Sheikh Showkat Hussain, an academic in Kashmir, questioned Mufti’s sincerity in calling for talks.

“Mufti is the part of the coalition. Instead of issuing a statement, she should ask the central government to initiate the dialogue. She is saying it to save her constituency in Kashmir,” he said.

Critics, however, say the hardline policy adopted by the central government of Prime Minister Narendra Modi since he came to power in 2014 has failed as the disputed state has descended into a low-intensity conflict. 

The coalition government in Kashmir, comprising Mufti’s People’s Democratic Party (PDP) and the BJP, has failed to improve the security situation and deadly shooting incidents have increased.

Nearly 100 people, including security forces, have been killed, and hundreds have been forced to flee the de facto border (Line of Control) region as cross-border shelling increased in the past three years, shattering a largely-held 2003 ceasefire deal.

But political science professor, Rakesh Sinha, says: “…army must be given a free hand. That’s the only solution.”

“There is no question of dialogue with Pakistan. …. first, they should end the ceasefire violations along LoC,” said Sinha, who also heads a Delhi-based think-tank, India Policy Foundation. 

Deepened mistrust

Mistrust and anger aimed at the government have deepened among Kashmir residents as the army adopted tough measures following mass protests in the wake of the killing of rebel commander Burhan Wani in 2016.

More than 200 rebels were killed in the massive offensive called “Operation All Out” in 2017. Perhaps in response, 126 local youths joined armed groups the same year, as revealed by the state government in the state assembly.

“The continuous harassment and the civilian killings forces young, educated boys, to take up arms. They don’t see any future for themselves,” Feroze Ahmad, a 45-year-old resident of south Kashmir, told Al Jazeera.


Villages in southern Kashmir have been the centres of anti-India protests in the past two years. “We want an end to this bloodshed; fathers are forced to carry the coffins of their children,” Ahmad said.

Residents openly oppose and protest the killing of rebels, most of whom are locals, at the hands of security forces, which has led to many civilian casualties during the gun battles.

“Why would people brave the live bullets during gunfights to save the fighters? It only shows that the tougher actions have failed to yield anything,” said 50-year-old Fatima Begum, a resident of Pulwama village.

“The government is not ready to accept the real issues.

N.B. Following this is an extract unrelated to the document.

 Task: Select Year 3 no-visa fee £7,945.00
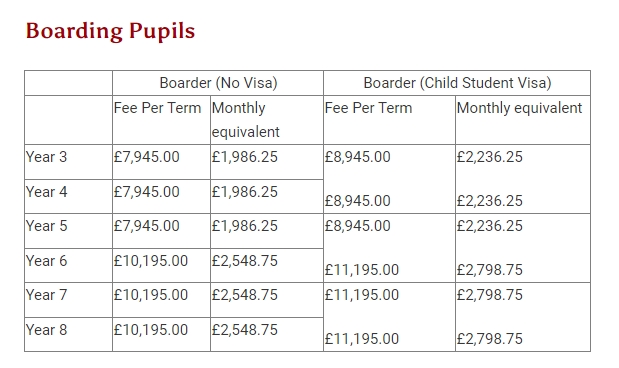point(146,157)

People are not dying for jobs and development.”

In 2016, following the killing of Wani, the region witnessed a widespread five-month-long uprising.

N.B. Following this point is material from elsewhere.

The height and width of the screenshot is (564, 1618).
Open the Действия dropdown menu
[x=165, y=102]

More than 100 unarmed protesters were killed, and hundreds were blinded by the use of iron pellets fired by security forces to disperse the protests, according to the Jammu Kashmir Coalition of Civil Society, a local human rights organisation.

Nasir Aslam Wani, a senior leader from the main opposition party, National Conference (NC), blamed the PDP-BJP coalition for the “turbulence in the region”.

“The BJP-PDP alliance in the state has never been accepted by the people in Kashmir. The government might say that they have been able to control the law and order situation, but that’s nowhere visible on the ground,” he said.

Last week there was a public outcry after India’s top court stayed a police case against an army officer accused of killing three civilians in a south Kashmir’s Shopian village.

‘Unending dispute’

Since the partition of 1947, the Kashmir dispute has been the bone of contention between India and Pakistan. 

In August last year, Indian Home Minister Rajnath Singh said they were looking for a permanent solution to Kashmir, but nothing seems to have changed on the ground. 

A dialogue process between 2004 and 2008 started during the tenure of former Prime Minister Atal Bihari Vajpayee but was called off after the 2008 Mumbai attacks.

“After the dialogue [pushed by Vajpayee] ended, there have been hostilities. The situation has become more violent. The two countries need to realise that it is the people of Kashmir who are suffering,” Noor Ahmad Baba, a political scientist at the central university of Kashmir, told Al Jazeera.

“Gun has never solved anything. Peace and dialogue is the way to bring stability. The two states cannot go to war with each other.”